### Aim of the exercise:
Report every line from the following entries that contains the string "will".

*** Opening of Supplied data ***

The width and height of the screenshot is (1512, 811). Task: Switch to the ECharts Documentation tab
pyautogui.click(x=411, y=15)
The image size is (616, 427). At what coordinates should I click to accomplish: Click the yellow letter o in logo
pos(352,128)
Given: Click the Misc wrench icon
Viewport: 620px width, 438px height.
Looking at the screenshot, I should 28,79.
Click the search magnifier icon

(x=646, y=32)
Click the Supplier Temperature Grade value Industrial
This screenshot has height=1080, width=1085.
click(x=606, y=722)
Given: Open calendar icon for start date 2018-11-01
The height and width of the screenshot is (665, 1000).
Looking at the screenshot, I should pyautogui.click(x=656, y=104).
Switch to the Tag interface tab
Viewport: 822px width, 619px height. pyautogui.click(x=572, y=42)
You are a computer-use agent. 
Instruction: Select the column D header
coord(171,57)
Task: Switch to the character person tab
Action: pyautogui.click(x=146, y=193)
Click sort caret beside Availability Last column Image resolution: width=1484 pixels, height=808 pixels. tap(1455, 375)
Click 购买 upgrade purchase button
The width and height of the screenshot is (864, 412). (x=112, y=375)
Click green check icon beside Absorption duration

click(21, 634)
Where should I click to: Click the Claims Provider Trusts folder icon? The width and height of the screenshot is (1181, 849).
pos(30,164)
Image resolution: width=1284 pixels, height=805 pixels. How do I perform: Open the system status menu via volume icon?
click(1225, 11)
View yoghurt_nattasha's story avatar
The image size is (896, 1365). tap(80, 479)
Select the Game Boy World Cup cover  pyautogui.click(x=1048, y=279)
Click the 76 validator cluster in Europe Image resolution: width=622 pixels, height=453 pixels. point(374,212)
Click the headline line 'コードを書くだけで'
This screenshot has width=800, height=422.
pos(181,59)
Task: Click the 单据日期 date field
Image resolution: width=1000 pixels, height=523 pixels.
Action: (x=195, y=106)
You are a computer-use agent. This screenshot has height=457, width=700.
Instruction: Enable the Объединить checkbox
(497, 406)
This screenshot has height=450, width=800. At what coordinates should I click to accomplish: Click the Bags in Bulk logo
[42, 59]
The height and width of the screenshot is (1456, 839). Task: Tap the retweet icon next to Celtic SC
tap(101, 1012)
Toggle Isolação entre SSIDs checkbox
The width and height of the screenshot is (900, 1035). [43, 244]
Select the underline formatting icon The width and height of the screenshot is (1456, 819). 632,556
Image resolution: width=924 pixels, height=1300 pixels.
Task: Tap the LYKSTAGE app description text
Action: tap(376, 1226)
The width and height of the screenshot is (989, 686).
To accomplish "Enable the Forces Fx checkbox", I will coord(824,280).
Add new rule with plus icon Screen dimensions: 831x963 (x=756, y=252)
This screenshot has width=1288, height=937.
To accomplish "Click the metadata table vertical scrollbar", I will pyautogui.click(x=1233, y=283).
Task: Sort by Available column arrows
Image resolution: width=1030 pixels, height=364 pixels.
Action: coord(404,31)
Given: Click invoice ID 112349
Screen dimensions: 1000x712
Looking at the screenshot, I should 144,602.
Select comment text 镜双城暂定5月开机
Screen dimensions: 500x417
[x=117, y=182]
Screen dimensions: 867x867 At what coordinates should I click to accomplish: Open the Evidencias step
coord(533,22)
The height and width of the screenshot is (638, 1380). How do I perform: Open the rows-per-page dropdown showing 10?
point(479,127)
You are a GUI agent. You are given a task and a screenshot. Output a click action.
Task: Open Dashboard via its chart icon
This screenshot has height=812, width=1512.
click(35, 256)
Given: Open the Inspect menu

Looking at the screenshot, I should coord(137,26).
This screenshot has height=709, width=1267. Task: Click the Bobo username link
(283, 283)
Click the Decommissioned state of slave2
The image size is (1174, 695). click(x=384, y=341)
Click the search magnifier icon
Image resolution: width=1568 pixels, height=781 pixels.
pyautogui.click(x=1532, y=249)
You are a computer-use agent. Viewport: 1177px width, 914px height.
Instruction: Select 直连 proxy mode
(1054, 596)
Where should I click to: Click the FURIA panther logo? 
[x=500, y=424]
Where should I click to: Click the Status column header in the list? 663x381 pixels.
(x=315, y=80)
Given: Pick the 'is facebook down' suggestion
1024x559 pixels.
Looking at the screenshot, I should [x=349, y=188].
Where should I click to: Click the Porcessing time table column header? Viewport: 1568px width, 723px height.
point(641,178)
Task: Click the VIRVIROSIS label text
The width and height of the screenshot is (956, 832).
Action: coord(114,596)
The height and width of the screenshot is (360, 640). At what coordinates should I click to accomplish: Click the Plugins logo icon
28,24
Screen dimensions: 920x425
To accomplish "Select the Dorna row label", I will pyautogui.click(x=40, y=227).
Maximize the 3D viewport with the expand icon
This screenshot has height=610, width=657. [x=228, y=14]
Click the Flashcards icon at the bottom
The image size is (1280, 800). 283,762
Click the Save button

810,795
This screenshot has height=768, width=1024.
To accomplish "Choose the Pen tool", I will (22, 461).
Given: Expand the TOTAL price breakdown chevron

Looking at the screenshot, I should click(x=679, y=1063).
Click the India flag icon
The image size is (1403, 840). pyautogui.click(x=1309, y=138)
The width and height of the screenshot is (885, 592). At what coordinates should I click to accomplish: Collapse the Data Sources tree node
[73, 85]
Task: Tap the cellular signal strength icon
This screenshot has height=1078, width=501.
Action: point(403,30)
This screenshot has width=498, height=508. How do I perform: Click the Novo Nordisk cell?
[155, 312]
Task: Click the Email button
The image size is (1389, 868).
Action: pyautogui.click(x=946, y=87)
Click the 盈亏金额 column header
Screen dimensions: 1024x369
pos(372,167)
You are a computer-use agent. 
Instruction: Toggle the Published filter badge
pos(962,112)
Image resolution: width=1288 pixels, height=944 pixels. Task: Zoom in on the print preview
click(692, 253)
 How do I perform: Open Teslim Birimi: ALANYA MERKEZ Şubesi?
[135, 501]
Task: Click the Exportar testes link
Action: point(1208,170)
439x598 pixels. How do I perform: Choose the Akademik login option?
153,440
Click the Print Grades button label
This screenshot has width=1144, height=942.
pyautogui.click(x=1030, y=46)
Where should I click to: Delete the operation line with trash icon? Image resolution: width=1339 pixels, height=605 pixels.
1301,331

*** Close of Supplied data ***

### Reply to the task:
To accomplish "Enable the Forces Fx checkbox", I will coord(824,280).
To accomplish "Click the metadata table vertical scrollbar", I will pyautogui.click(x=1233, y=283).
To accomplish "Select the Dorna row label", I will pyautogui.click(x=40, y=227).
To accomplish "Choose the Pen tool", I will (22, 461).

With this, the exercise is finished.